Copy out, with no changes, the part of the rows below that opens with the line containing "Where should I click to: Open the Documents" and closes with the line containing "Looking at the screenshot, I should [92, 63].", including both of those lines.

------

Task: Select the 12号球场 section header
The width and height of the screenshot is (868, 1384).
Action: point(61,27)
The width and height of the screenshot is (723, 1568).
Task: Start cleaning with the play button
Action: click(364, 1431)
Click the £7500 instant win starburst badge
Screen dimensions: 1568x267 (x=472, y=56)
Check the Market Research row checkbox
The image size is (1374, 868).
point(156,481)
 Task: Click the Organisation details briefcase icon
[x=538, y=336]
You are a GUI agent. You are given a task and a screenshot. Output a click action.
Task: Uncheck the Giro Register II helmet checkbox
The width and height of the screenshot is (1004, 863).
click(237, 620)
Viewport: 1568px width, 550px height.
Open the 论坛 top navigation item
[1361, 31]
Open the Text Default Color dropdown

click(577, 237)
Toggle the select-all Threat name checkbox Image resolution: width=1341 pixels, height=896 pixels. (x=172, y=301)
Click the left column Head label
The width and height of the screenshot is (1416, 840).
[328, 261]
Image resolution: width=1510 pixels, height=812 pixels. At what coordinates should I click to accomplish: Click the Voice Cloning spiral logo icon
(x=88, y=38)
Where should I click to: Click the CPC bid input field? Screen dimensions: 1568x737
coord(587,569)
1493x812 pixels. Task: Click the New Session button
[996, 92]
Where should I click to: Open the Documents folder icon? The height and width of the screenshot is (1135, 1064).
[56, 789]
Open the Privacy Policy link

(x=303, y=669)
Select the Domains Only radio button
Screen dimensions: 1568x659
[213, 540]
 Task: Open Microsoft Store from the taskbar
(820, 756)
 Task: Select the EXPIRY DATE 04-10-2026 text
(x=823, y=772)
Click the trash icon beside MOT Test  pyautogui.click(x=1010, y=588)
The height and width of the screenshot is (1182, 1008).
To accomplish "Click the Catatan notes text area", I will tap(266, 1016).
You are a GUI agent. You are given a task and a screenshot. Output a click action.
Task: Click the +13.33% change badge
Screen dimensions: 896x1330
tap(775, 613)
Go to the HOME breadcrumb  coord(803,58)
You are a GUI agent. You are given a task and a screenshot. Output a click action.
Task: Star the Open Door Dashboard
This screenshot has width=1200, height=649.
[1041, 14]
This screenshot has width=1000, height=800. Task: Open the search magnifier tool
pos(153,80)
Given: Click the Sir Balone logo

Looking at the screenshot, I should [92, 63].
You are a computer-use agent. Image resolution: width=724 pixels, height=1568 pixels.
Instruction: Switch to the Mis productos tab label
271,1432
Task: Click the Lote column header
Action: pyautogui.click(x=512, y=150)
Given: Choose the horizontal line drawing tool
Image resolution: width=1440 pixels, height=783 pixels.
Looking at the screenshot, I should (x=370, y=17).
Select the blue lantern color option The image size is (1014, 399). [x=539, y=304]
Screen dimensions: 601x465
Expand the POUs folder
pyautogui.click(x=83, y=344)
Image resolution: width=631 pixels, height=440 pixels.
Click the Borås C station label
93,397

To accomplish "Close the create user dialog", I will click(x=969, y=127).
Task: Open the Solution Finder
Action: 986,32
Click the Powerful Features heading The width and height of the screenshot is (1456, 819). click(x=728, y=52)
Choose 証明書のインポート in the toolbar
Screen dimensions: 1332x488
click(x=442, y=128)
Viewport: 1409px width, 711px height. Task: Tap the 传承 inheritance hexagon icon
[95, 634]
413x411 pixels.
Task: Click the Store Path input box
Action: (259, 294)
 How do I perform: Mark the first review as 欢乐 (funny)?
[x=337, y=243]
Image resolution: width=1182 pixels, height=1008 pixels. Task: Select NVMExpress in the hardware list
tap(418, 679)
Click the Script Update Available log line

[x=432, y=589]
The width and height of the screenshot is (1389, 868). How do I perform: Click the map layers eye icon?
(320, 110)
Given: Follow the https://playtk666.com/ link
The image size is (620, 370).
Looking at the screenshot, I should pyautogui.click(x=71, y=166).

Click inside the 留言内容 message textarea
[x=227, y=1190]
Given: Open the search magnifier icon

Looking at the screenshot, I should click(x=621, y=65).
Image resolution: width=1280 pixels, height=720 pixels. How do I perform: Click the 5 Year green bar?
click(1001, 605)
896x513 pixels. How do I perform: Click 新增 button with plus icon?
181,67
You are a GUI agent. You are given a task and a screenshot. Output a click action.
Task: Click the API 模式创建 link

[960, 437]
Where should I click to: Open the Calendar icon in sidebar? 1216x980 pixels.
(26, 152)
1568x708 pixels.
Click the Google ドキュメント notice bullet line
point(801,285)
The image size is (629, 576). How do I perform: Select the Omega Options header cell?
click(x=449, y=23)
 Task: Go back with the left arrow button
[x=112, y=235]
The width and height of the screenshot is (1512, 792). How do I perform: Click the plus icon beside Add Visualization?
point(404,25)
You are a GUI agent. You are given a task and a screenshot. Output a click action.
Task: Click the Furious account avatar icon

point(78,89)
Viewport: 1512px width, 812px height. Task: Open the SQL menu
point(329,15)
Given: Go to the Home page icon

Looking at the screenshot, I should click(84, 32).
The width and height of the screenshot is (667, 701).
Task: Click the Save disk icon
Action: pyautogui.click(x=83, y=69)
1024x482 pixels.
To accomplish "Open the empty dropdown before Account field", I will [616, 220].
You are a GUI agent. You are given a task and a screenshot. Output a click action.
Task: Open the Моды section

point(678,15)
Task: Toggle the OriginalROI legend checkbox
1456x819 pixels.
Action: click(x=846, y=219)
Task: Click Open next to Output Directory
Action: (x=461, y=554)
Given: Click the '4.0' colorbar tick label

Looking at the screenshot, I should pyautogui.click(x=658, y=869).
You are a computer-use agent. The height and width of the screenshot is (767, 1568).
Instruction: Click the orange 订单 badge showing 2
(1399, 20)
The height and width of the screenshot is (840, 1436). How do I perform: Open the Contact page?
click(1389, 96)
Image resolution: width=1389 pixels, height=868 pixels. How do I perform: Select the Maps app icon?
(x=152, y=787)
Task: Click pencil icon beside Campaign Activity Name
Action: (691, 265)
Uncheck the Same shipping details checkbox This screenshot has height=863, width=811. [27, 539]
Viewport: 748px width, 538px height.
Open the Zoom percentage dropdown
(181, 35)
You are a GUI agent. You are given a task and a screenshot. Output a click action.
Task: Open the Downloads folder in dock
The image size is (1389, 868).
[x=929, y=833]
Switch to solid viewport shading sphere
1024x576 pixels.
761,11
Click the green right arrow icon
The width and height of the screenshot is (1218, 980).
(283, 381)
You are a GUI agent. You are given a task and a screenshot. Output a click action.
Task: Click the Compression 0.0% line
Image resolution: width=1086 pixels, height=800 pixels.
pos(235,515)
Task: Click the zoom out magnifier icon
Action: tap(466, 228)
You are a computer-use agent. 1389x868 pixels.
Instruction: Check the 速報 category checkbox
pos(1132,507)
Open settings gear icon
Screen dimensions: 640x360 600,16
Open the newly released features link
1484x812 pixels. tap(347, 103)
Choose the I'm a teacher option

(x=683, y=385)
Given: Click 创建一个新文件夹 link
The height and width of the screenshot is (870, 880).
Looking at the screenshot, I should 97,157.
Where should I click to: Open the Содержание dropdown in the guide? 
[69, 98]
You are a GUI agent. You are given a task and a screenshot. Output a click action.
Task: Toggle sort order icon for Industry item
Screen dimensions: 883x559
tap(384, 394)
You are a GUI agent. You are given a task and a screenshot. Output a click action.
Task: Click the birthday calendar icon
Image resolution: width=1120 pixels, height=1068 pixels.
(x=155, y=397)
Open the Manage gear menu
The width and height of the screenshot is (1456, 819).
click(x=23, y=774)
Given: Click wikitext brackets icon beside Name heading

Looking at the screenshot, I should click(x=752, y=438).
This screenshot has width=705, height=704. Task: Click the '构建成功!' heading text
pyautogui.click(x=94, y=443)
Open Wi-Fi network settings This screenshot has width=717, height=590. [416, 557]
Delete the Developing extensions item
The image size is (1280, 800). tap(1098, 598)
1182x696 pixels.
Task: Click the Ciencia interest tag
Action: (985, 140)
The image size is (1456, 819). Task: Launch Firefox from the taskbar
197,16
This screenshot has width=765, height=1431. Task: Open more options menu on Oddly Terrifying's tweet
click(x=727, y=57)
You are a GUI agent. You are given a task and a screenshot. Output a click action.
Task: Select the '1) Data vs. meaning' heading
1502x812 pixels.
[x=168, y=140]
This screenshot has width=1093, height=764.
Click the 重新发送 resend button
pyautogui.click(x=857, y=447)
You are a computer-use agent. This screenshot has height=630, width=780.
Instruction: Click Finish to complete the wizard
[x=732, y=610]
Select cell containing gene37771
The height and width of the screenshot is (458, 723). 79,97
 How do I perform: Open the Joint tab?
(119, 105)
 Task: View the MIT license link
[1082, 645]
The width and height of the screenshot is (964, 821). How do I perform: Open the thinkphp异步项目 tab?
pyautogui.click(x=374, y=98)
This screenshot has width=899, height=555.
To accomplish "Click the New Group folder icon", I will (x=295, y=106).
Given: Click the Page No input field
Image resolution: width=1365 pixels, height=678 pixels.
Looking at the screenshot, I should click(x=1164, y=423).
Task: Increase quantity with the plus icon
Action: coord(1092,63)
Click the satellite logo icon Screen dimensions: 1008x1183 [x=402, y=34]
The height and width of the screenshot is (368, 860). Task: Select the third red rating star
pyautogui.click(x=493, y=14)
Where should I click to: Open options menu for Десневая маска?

------

* _Response_:
Where should I click to: Open the Documents folder icon? The height and width of the screenshot is (1135, 1064).
[56, 789]
Open the Privacy Policy link

(x=303, y=669)
Select the Domains Only radio button
Screen dimensions: 1568x659
[213, 540]
 Task: Open Microsoft Store from the taskbar
(820, 756)
 Task: Select the EXPIRY DATE 04-10-2026 text
(x=823, y=772)
Click the trash icon beside MOT Test  pyautogui.click(x=1010, y=588)
The height and width of the screenshot is (1182, 1008).
To accomplish "Click the Catatan notes text area", I will tap(266, 1016).
You are a GUI agent. You are given a task and a screenshot. Output a click action.
Task: Click the +13.33% change badge
Screen dimensions: 896x1330
tap(775, 613)
Go to the HOME breadcrumb  coord(803,58)
You are a GUI agent. You are given a task and a screenshot. Output a click action.
Task: Star the Open Door Dashboard
This screenshot has width=1200, height=649.
[1041, 14]
This screenshot has width=1000, height=800. Task: Open the search magnifier tool
pos(153,80)
Given: Click the Sir Balone logo

Looking at the screenshot, I should [92, 63].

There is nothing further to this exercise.